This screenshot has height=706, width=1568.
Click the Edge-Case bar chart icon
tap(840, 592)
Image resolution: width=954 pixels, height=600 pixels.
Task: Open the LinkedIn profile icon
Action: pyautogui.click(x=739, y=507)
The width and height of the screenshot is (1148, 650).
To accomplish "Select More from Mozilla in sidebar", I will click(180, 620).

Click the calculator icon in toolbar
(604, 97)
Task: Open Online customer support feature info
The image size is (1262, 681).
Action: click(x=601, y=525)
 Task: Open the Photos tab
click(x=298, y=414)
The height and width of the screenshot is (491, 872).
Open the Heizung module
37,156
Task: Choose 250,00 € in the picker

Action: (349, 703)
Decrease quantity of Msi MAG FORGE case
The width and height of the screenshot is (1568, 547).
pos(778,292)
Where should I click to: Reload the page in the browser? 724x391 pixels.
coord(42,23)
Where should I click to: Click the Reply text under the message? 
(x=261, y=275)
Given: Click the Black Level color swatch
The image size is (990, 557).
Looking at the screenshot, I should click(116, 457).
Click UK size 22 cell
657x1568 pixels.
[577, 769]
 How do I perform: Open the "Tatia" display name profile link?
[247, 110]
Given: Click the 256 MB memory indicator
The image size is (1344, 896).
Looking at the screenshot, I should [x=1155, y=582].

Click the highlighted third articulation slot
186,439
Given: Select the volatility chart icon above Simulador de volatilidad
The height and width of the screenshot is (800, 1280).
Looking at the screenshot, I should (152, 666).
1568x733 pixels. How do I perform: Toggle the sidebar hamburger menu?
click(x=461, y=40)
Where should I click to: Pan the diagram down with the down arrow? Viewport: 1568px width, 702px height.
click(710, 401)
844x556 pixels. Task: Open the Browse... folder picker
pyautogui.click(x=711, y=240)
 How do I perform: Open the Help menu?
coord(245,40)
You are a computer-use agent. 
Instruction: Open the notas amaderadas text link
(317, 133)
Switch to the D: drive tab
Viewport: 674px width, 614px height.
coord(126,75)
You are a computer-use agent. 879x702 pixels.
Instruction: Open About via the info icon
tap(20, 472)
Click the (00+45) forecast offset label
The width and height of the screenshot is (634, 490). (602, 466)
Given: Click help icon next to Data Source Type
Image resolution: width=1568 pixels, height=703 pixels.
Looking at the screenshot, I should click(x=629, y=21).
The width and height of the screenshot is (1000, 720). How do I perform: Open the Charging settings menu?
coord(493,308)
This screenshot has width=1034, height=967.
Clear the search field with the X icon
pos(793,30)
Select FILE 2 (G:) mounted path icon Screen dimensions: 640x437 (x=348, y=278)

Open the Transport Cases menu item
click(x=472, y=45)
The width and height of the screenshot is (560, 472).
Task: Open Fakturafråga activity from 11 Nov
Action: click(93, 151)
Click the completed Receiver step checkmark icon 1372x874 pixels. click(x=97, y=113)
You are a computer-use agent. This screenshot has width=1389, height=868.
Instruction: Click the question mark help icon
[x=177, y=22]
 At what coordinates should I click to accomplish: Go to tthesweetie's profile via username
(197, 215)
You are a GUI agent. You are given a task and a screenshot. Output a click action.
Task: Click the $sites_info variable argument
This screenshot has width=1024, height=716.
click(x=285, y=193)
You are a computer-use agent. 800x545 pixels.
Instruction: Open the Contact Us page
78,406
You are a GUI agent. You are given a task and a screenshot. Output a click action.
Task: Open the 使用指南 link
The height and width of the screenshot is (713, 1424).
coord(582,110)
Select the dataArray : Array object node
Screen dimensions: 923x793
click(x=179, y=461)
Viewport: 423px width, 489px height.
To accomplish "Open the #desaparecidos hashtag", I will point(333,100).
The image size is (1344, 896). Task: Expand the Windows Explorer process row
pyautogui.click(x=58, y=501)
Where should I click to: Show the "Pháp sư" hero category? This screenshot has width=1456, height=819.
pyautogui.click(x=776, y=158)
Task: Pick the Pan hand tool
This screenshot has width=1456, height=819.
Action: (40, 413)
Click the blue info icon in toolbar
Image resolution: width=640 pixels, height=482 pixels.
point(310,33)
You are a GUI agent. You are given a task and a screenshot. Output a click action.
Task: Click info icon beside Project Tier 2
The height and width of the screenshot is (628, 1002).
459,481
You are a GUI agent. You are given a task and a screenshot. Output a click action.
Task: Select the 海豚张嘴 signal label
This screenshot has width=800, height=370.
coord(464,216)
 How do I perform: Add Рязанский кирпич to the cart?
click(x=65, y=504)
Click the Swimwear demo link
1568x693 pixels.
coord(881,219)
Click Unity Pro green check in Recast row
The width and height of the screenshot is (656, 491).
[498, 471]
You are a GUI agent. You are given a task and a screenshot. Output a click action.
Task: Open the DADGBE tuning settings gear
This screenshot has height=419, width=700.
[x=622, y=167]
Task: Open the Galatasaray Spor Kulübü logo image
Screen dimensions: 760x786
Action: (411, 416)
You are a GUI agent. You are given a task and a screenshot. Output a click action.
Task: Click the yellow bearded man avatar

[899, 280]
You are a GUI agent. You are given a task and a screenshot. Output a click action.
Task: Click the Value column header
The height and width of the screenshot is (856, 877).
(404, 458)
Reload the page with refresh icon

------------------------------------------------------------

> _Instructions for the task_: Copy out the full material exactly as it appears.

> _Response for this exercise_:
This screenshot has height=706, width=1568.
Click the Edge-Case bar chart icon
tap(840, 592)
Image resolution: width=954 pixels, height=600 pixels.
Task: Open the LinkedIn profile icon
Action: pyautogui.click(x=739, y=507)
The width and height of the screenshot is (1148, 650).
To accomplish "Select More from Mozilla in sidebar", I will click(180, 620).

Click the calculator icon in toolbar
(604, 97)
Task: Open Online customer support feature info
The image size is (1262, 681).
Action: click(x=601, y=525)
 Task: Open the Photos tab
click(x=298, y=414)
The height and width of the screenshot is (491, 872).
Open the Heizung module
37,156
Task: Choose 250,00 € in the picker

Action: (349, 703)
Decrease quantity of Msi MAG FORGE case
The width and height of the screenshot is (1568, 547).
pos(778,292)
Where should I click to: Reload the page in the browser? 724x391 pixels.
coord(42,23)
Where should I click to: Click the Reply text under the message? 
(x=261, y=275)
Given: Click the Black Level color swatch
The image size is (990, 557).
Looking at the screenshot, I should click(116, 457).
Click UK size 22 cell
657x1568 pixels.
[577, 769]
 How do I perform: Open the "Tatia" display name profile link?
[247, 110]
Given: Click the 256 MB memory indicator
The image size is (1344, 896).
Looking at the screenshot, I should [x=1155, y=582].

Click the highlighted third articulation slot
186,439
Given: Select the volatility chart icon above Simulador de volatilidad
The height and width of the screenshot is (800, 1280).
Looking at the screenshot, I should (152, 666).
1568x733 pixels. How do I perform: Toggle the sidebar hamburger menu?
click(x=461, y=40)
Where should I click to: Pan the diagram down with the down arrow? Viewport: 1568px width, 702px height.
click(710, 401)
844x556 pixels. Task: Open the Browse... folder picker
pyautogui.click(x=711, y=240)
 How do I perform: Open the Help menu?
coord(245,40)
You are a computer-use agent. 
Instruction: Open the notas amaderadas text link
(317, 133)
Switch to the D: drive tab
Viewport: 674px width, 614px height.
coord(126,75)
You are a computer-use agent. 879x702 pixels.
Instruction: Open About via the info icon
tap(20, 472)
Click the (00+45) forecast offset label
The width and height of the screenshot is (634, 490). (602, 466)
Given: Click help icon next to Data Source Type
Image resolution: width=1568 pixels, height=703 pixels.
Looking at the screenshot, I should click(x=629, y=21).
The width and height of the screenshot is (1000, 720). How do I perform: Open the Charging settings menu?
coord(493,308)
This screenshot has width=1034, height=967.
Clear the search field with the X icon
pos(793,30)
Select FILE 2 (G:) mounted path icon Screen dimensions: 640x437 (x=348, y=278)

Open the Transport Cases menu item
click(x=472, y=45)
The width and height of the screenshot is (560, 472).
Task: Open Fakturafråga activity from 11 Nov
Action: click(93, 151)
Click the completed Receiver step checkmark icon 1372x874 pixels. click(x=97, y=113)
You are a computer-use agent. This screenshot has width=1389, height=868.
Instruction: Click the question mark help icon
[x=177, y=22]
 At what coordinates should I click to accomplish: Go to tthesweetie's profile via username
(197, 215)
You are a GUI agent. You are given a task and a screenshot. Output a click action.
Task: Click the $sites_info variable argument
This screenshot has width=1024, height=716.
click(x=285, y=193)
You are a computer-use agent. 800x545 pixels.
Instruction: Open the Contact Us page
78,406
You are a GUI agent. You are given a task and a screenshot. Output a click action.
Task: Open the 使用指南 link
The height and width of the screenshot is (713, 1424).
coord(582,110)
Select the dataArray : Array object node
Screen dimensions: 923x793
click(x=179, y=461)
Viewport: 423px width, 489px height.
To accomplish "Open the #desaparecidos hashtag", I will point(333,100).
The image size is (1344, 896). Task: Expand the Windows Explorer process row
pyautogui.click(x=58, y=501)
Where should I click to: Show the "Pháp sư" hero category? This screenshot has width=1456, height=819.
pyautogui.click(x=776, y=158)
Task: Pick the Pan hand tool
This screenshot has width=1456, height=819.
Action: (40, 413)
Click the blue info icon in toolbar
Image resolution: width=640 pixels, height=482 pixels.
point(310,33)
You are a GUI agent. You are given a task and a screenshot. Output a click action.
Task: Click info icon beside Project Tier 2
The height and width of the screenshot is (628, 1002).
459,481
You are a GUI agent. You are given a task and a screenshot. Output a click action.
Task: Select the 海豚张嘴 signal label
This screenshot has width=800, height=370.
coord(464,216)
 How do I perform: Add Рязанский кирпич to the cart?
click(x=65, y=504)
Click the Swimwear demo link
1568x693 pixels.
coord(881,219)
Click Unity Pro green check in Recast row
The width and height of the screenshot is (656, 491).
[498, 471]
You are a GUI agent. You are given a task and a screenshot. Output a click action.
Task: Open the DADGBE tuning settings gear
This screenshot has height=419, width=700.
[x=622, y=167]
Task: Open the Galatasaray Spor Kulübü logo image
Screen dimensions: 760x786
Action: (411, 416)
You are a GUI agent. You are given a task and a screenshot. Output a click action.
Task: Click the yellow bearded man avatar

[899, 280]
You are a GUI agent. You are given a task and a screenshot. Output a click action.
Task: Click the Value column header
The height and width of the screenshot is (856, 877).
(404, 458)
Reload the page with refresh icon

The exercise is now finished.